Art. 3º-B. São descontos obrigatórios do pensionista de militar, conforme disposto em regulamento: I - contribuição para a pensão militar; II - contribuição para a assistência médico-hospitalar e social, nos termos do art. 3º-D desta Lei; III - indenização pela prestação de assistência médico-hospitalar por intermédio de organização militar, nos termos do art. 3º-D desta Lei; IV - impostos incidentes sobre a pensão, conforme previsto em lei; V - ressarcimento e indenização ao erário, conforme disposto em ato do Ministro de Estado da Defesa; VI - pensão alimentícia ou judicial; VII - multa por ocupação irregular de próprio nacional residencial. (G.N.)

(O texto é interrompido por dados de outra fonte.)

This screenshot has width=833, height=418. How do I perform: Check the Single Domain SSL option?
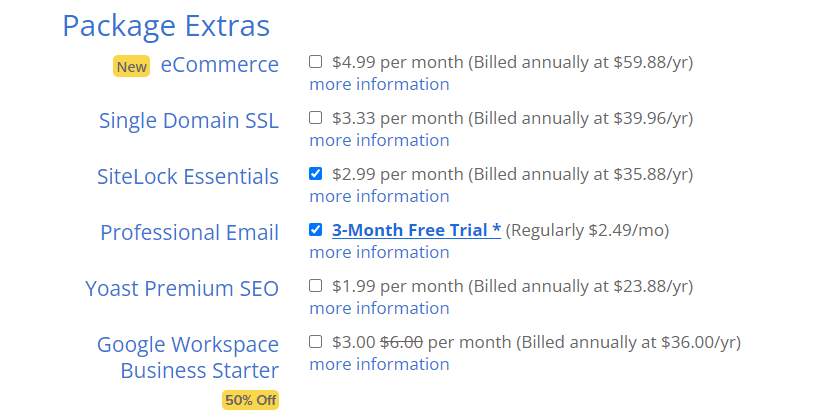[316, 118]
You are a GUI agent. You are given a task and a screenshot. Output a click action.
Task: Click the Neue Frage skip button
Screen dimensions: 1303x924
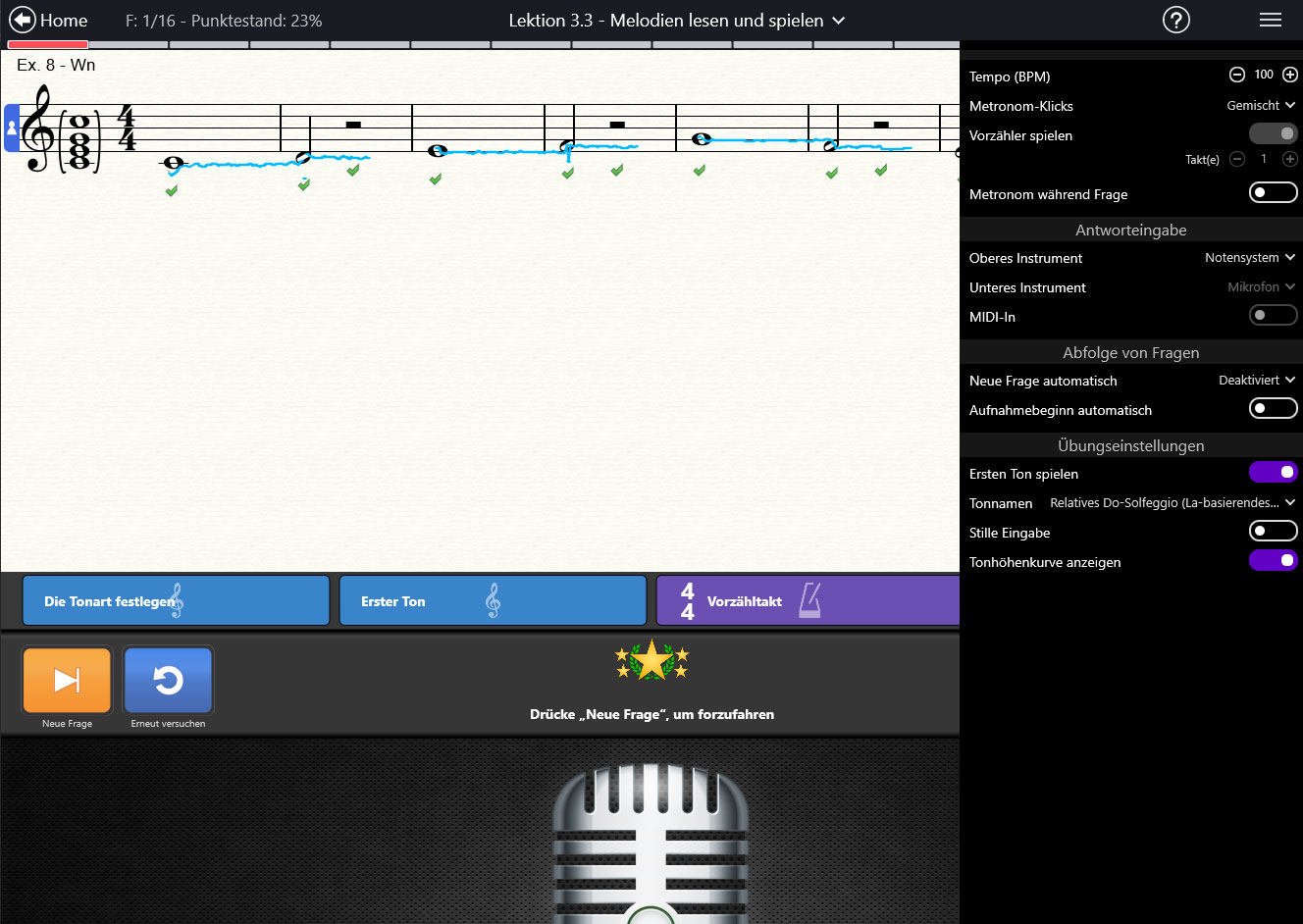point(67,680)
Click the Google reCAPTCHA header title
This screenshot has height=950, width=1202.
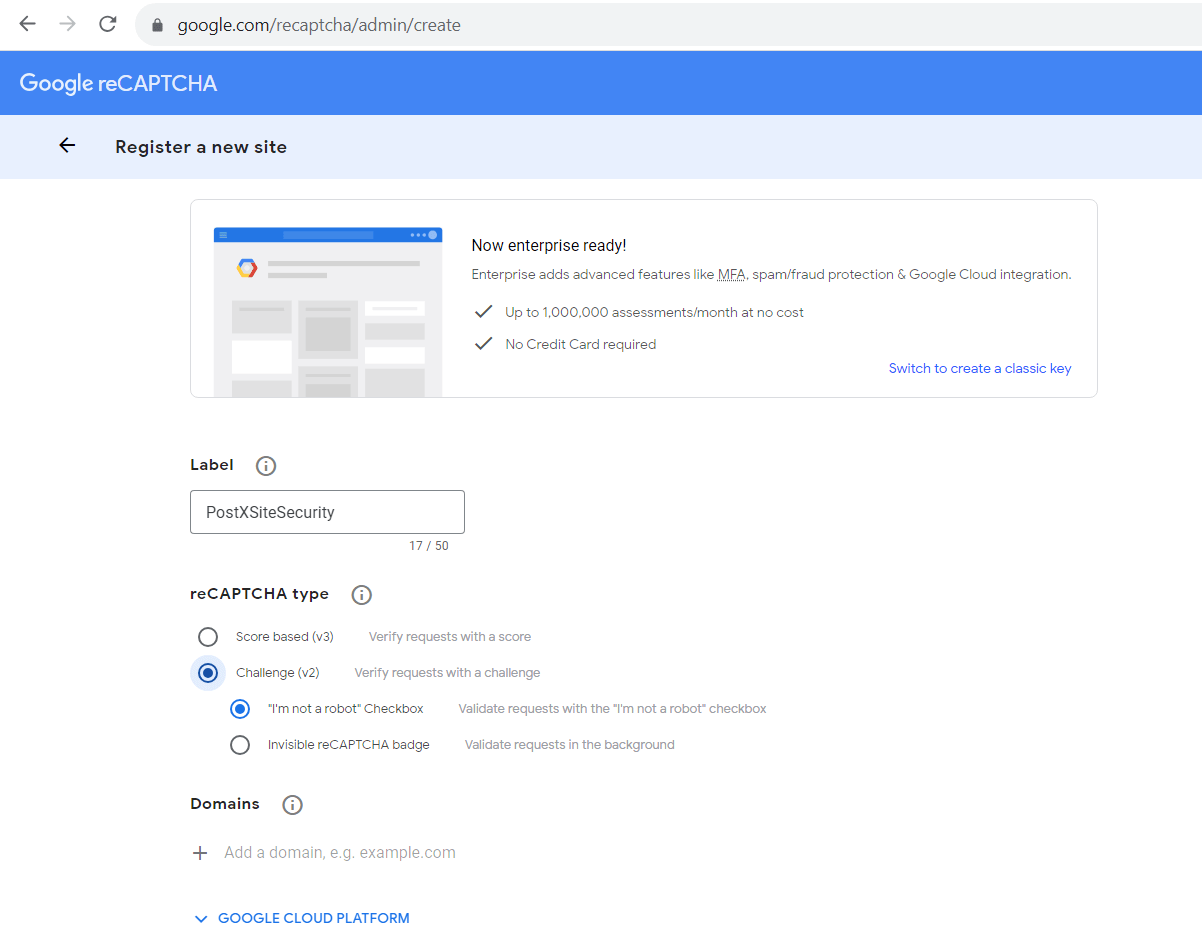[118, 82]
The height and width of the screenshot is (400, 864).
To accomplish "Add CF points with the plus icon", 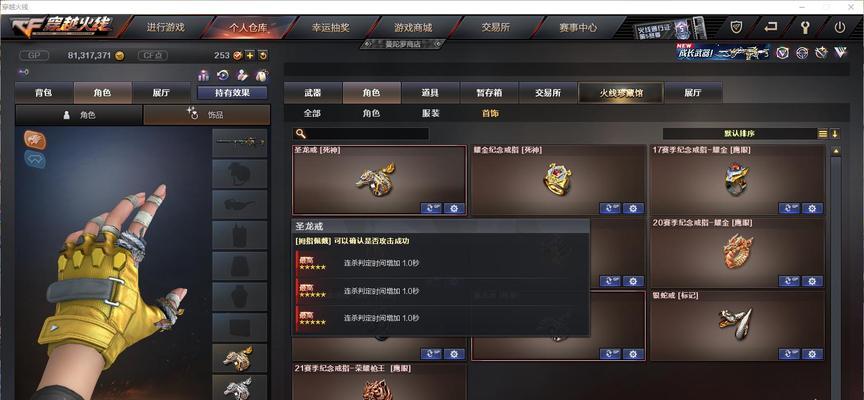I will click(250, 55).
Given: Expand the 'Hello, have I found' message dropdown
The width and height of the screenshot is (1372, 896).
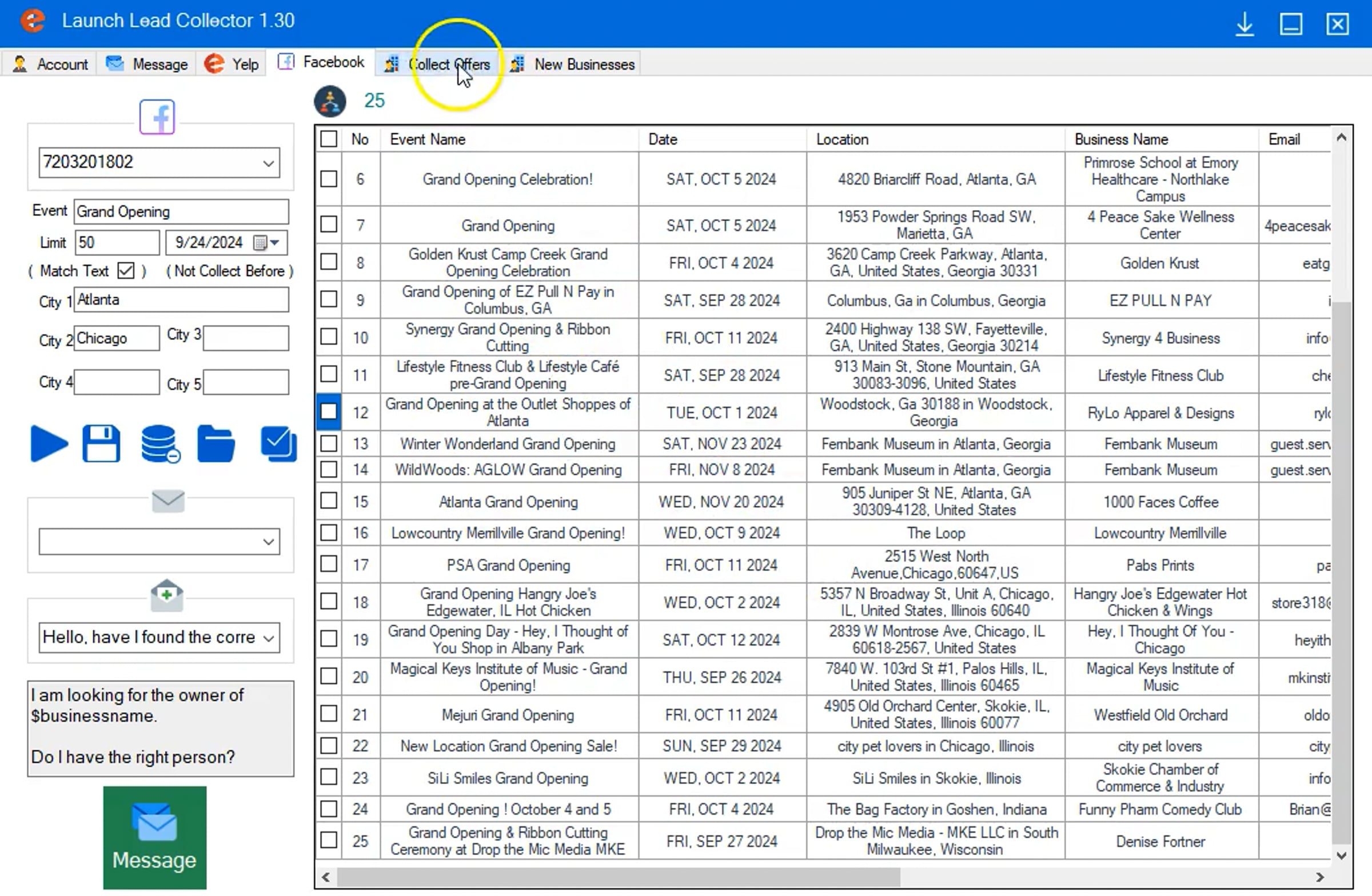Looking at the screenshot, I should [268, 638].
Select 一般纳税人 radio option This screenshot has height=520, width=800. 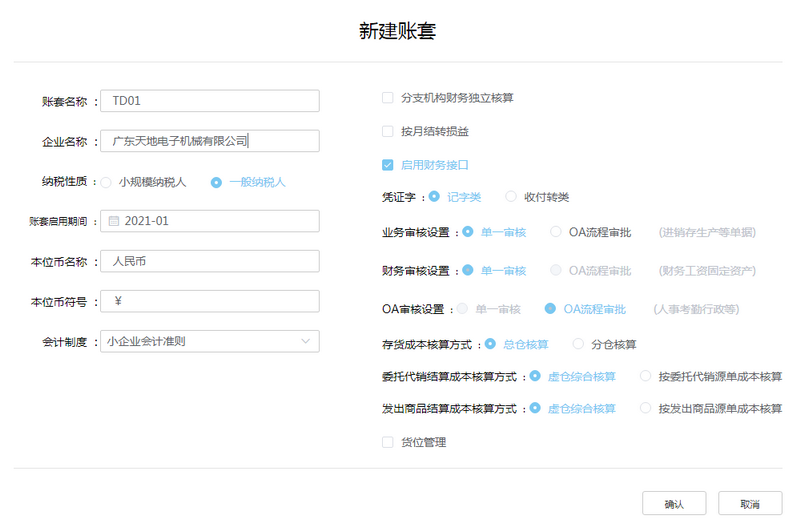pyautogui.click(x=216, y=182)
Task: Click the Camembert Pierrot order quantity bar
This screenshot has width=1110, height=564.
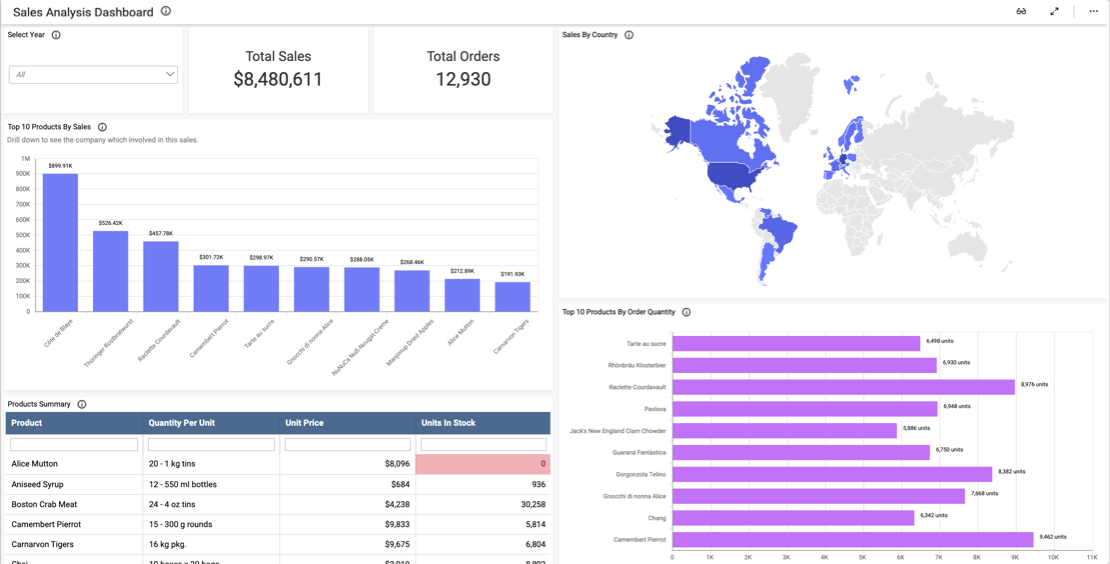Action: tap(852, 540)
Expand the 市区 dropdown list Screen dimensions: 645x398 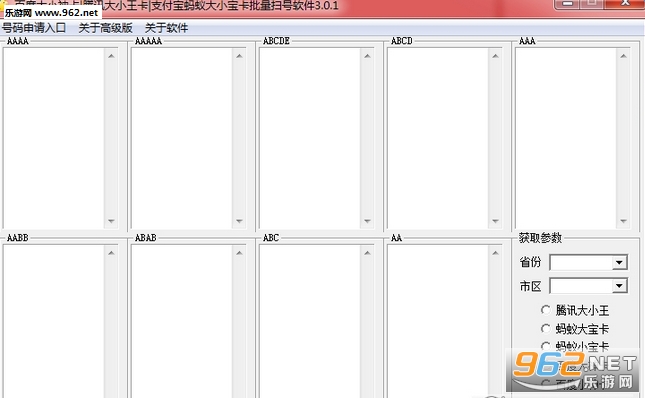(x=619, y=286)
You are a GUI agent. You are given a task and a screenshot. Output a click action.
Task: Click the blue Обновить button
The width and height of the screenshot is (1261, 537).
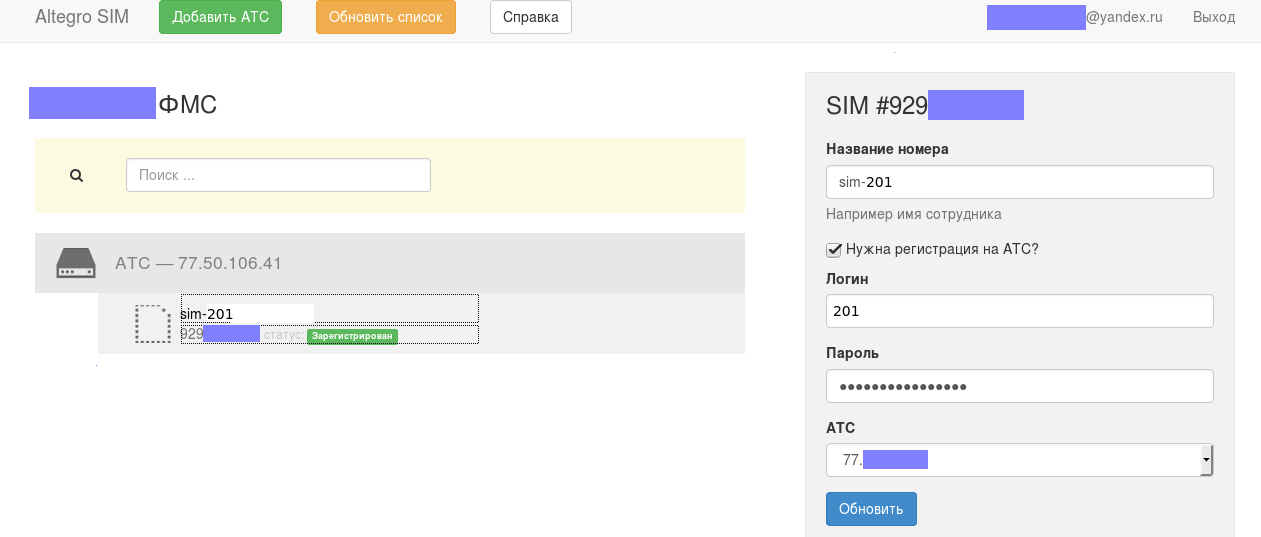click(x=871, y=508)
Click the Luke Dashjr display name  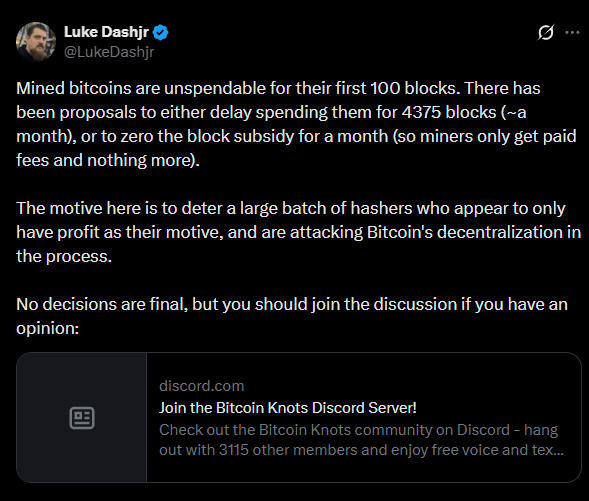coord(106,32)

Além disso, o Estatuto Militar sempre assegurou tal direito, não fazendo qualquer distinção.

O desconto referente a assistência médico-hospitalar é uma contribuição social (art. 149, caput, Constituição Federal), tida como um tributo, direcionado a sustentar a assistência médica com base no princípio da solidariedade, em prol da coletividade e não se traduz em uma contraprestação pela contratação de um plano de saúde individual.

Do mesmo modo a lei 3765/60 trazia expressamente tal direito, sendo ainda mais regulamentado pela última reforma militar:

Art. 3º-D. As contribuições e as indenizações para a assistência médico-hospitalar e social dos usuários a seguir especificados serão assumidas, para as hipóteses previstas no § 5º do art. 50 da Lei nº 6.880, de 9 de dezembro de 1980 (Estatuto dos Militares), respectivamente, pelo: (Incluído pela Lei nº 13.954, de 2019)

(...) V - pensionista habilitado, relativamente à assistência médico-hospitalar e social do pai e da mãe do militar. (Incluído pela Lei nº 13.954, de 2019)

Evidente que o militar da Marinha, do Exército, da Aeronáutica, e seus dependentes, têm direito à assistência médico-hospitalar, sob a forma ambulatorial ou hospitalar, conforme as condições estabelecidas no Decreto nº 92.512 e nas regulamentações específicas das Forças Singulares.

Sendo assim, constatada ilegalidade pela Administração Militar pode e deve o Poder Judiciário intervir como mecanismo de controle dos atos da administração pública que ultrapassam os limites estabelecidos em lei.